Stored items:

- - - - - - -

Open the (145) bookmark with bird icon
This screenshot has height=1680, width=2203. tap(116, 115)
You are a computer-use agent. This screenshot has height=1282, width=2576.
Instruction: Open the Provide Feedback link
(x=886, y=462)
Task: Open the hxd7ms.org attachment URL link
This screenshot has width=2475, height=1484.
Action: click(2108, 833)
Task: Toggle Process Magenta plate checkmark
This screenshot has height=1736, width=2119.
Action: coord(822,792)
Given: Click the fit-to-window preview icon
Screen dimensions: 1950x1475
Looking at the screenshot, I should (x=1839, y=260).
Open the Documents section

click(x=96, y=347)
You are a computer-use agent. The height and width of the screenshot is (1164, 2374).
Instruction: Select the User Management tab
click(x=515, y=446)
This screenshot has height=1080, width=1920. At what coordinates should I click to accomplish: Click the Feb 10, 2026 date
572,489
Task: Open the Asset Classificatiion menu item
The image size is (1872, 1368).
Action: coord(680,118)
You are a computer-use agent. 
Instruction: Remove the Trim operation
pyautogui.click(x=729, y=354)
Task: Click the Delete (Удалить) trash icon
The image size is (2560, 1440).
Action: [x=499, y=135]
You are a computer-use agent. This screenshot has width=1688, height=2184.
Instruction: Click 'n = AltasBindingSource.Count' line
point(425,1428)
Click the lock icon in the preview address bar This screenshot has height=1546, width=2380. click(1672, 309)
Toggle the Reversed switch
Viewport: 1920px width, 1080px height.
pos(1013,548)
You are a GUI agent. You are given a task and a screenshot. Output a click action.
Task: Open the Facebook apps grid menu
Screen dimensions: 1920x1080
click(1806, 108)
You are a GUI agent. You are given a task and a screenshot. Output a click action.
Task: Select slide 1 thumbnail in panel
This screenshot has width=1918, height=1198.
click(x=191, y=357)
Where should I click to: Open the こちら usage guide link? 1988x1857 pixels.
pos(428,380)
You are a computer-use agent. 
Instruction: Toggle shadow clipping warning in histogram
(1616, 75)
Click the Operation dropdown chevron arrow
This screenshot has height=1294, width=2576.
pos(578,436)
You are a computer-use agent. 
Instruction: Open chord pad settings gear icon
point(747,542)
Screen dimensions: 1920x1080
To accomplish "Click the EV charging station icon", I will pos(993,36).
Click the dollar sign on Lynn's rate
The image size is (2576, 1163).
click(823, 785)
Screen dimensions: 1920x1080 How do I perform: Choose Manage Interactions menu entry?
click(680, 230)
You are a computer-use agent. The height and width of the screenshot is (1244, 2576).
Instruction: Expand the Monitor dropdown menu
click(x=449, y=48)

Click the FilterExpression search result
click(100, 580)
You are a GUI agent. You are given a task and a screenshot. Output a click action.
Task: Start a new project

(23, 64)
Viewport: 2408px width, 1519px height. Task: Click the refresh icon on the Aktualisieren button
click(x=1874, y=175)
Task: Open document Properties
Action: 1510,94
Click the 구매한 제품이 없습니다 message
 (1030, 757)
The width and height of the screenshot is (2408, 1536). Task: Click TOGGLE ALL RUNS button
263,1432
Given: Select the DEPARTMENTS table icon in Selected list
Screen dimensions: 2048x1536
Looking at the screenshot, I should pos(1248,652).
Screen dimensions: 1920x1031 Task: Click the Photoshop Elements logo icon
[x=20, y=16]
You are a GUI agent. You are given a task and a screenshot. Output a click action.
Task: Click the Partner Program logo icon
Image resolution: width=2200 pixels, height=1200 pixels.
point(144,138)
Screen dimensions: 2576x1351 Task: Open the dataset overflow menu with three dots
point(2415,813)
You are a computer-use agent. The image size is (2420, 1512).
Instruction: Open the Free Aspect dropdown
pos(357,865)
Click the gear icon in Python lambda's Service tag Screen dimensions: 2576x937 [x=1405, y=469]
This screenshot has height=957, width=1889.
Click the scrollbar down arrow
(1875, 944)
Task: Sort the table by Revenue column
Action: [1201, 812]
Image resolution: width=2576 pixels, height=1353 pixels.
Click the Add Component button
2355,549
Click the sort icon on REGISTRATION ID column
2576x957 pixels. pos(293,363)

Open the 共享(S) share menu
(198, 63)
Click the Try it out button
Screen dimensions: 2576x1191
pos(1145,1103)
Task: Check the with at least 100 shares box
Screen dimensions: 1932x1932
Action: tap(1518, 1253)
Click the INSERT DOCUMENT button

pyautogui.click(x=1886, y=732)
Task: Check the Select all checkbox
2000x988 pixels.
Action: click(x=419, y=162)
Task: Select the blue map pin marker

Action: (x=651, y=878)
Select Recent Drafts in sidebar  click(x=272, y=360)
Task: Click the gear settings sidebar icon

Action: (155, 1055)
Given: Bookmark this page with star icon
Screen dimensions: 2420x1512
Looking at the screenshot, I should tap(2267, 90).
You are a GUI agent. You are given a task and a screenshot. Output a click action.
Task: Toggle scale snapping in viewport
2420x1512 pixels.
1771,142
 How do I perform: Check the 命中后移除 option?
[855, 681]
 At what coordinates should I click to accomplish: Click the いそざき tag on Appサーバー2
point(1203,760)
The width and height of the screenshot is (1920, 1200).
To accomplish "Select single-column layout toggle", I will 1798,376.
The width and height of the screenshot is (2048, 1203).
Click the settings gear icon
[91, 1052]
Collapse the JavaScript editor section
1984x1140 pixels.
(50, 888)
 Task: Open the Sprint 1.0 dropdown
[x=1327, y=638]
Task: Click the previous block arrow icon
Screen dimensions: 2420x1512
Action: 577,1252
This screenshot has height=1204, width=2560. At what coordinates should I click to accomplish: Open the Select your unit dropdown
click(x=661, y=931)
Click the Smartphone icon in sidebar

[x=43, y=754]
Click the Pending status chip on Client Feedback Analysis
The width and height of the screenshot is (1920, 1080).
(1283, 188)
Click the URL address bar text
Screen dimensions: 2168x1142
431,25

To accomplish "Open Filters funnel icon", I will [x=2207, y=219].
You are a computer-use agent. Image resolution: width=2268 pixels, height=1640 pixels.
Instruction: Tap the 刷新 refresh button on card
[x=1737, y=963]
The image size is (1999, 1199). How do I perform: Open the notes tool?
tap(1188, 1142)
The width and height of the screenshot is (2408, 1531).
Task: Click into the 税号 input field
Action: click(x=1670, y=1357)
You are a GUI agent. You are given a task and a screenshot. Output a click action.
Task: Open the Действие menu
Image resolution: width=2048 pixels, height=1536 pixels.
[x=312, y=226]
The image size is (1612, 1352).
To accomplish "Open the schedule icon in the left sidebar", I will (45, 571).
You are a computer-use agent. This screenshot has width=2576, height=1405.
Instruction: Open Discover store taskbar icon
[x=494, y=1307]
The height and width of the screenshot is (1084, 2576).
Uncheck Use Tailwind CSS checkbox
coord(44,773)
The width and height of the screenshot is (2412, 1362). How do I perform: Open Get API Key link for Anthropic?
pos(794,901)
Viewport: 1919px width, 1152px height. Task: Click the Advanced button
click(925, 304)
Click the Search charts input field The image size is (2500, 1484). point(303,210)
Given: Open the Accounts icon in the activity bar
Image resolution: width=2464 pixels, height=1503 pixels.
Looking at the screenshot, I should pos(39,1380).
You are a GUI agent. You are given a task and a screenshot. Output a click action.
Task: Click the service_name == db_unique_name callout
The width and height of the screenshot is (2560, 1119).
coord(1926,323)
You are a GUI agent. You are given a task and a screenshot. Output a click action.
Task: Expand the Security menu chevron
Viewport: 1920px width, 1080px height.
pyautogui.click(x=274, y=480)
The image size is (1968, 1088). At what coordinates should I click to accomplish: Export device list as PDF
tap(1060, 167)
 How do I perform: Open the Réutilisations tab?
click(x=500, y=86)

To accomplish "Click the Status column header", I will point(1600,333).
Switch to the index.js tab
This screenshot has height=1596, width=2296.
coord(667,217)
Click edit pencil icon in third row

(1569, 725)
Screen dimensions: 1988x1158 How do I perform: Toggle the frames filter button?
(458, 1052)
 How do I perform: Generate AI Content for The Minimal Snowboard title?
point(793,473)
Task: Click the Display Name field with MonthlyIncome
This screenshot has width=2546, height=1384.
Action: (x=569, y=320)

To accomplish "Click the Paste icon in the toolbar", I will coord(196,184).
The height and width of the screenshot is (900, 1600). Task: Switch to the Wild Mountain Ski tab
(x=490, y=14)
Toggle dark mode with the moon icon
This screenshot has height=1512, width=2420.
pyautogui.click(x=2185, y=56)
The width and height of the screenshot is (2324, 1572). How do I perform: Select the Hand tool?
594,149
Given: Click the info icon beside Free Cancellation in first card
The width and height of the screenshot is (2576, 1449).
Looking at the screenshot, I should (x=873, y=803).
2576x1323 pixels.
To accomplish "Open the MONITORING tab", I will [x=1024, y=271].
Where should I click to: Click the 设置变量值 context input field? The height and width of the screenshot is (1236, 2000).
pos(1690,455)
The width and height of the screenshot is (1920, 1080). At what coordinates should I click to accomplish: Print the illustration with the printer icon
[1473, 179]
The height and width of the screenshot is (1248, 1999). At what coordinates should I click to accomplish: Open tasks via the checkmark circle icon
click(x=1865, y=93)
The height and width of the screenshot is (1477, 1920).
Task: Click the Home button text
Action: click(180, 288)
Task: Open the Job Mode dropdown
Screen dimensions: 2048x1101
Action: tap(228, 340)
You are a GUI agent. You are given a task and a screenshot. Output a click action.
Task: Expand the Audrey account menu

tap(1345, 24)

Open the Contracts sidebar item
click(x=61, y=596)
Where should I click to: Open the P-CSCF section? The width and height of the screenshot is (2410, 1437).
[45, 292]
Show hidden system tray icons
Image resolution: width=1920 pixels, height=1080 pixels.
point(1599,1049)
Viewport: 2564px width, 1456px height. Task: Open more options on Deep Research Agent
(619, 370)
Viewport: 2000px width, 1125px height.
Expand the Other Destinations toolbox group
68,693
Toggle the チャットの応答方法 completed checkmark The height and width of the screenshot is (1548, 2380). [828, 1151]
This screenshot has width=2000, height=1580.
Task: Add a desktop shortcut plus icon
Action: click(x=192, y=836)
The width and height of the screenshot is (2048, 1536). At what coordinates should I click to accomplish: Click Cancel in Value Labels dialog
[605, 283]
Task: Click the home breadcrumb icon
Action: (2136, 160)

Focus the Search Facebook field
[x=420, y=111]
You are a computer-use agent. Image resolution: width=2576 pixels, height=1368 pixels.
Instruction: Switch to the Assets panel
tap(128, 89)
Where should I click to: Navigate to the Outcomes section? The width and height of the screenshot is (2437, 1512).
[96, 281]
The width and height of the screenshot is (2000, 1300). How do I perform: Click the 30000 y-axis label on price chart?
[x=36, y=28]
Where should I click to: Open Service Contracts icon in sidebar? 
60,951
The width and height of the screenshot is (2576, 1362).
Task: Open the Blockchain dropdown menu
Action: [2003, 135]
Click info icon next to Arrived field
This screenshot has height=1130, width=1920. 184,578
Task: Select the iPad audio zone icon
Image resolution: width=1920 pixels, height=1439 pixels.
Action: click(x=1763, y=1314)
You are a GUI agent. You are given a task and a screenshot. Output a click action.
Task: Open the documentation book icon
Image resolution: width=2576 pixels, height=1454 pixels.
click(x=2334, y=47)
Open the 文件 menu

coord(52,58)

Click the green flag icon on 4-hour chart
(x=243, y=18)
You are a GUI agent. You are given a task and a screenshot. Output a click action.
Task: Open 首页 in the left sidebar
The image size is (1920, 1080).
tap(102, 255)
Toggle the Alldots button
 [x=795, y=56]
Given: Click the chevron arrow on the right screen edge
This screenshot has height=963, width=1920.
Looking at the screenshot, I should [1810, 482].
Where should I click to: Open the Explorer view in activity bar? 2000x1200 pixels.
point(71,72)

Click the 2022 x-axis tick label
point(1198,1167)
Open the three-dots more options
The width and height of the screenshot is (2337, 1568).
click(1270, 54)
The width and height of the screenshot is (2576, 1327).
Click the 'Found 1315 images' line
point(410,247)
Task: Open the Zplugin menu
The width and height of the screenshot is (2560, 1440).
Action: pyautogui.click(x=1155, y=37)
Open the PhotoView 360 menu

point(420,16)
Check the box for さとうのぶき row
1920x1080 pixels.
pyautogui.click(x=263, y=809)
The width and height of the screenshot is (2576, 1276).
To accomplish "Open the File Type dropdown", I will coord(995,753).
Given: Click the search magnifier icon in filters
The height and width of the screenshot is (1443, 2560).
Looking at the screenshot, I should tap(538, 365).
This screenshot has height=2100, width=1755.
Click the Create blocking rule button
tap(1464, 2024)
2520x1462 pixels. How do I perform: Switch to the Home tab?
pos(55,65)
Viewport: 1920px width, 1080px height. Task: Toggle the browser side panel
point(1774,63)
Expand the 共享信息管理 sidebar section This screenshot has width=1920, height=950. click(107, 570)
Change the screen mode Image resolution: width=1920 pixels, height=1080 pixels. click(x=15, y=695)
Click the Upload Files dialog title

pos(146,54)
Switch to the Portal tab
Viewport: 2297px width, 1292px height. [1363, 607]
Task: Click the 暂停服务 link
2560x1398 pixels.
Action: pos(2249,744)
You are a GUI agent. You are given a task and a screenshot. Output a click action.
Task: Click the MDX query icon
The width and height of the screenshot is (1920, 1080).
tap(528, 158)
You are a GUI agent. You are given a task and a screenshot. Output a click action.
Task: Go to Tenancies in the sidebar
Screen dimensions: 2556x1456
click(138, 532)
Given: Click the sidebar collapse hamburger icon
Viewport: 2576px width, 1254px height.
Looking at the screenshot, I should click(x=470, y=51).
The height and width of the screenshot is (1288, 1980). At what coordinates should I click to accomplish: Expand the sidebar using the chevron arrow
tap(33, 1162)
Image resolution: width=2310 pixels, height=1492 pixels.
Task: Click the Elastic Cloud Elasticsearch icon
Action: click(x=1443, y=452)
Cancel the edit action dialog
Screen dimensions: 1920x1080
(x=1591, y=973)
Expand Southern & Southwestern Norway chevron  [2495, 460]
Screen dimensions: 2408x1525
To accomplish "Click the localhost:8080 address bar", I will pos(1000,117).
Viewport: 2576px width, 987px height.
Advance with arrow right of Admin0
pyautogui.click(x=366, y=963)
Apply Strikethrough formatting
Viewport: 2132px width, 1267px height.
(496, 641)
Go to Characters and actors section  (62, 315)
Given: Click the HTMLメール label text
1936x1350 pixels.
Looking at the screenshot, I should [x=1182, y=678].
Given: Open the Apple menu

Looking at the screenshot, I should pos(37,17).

- - - - - - -

▸ **WHAT NEEDS TO BE DONE**:
Copy out, word for word, the part of the entries above that begins at the line with "Screen dimensions: 2048x1536" and ends at the line with "Task: Check the Select all checkbox", including both.

▸ **EXERCISE SOLUTION**:
Screen dimensions: 2048x1536
Looking at the screenshot, I should pos(1248,652).
Screen dimensions: 1920x1031 Task: Click the Photoshop Elements logo icon
[x=20, y=16]
You are a GUI agent. You are given a task and a screenshot. Output a click action.
Task: Click the Partner Program logo icon
Image resolution: width=2200 pixels, height=1200 pixels.
point(144,138)
Screen dimensions: 2576x1351 Task: Open the dataset overflow menu with three dots
point(2415,813)
You are a computer-use agent. The image size is (2420, 1512).
Instruction: Open the Free Aspect dropdown
pos(357,865)
Click the gear icon in Python lambda's Service tag Screen dimensions: 2576x937 [x=1405, y=469]
This screenshot has height=957, width=1889.
Click the scrollbar down arrow
(1875, 944)
Task: Sort the table by Revenue column
Action: [1201, 812]
Image resolution: width=2576 pixels, height=1353 pixels.
Click the Add Component button
2355,549
Click the sort icon on REGISTRATION ID column
2576x957 pixels. pos(293,363)

Open the 共享(S) share menu
(198, 63)
Click the Try it out button
Screen dimensions: 2576x1191
pos(1145,1103)
Task: Check the with at least 100 shares box
Screen dimensions: 1932x1932
Action: tap(1518, 1253)
Click the INSERT DOCUMENT button

pyautogui.click(x=1886, y=732)
Task: Check the Select all checkbox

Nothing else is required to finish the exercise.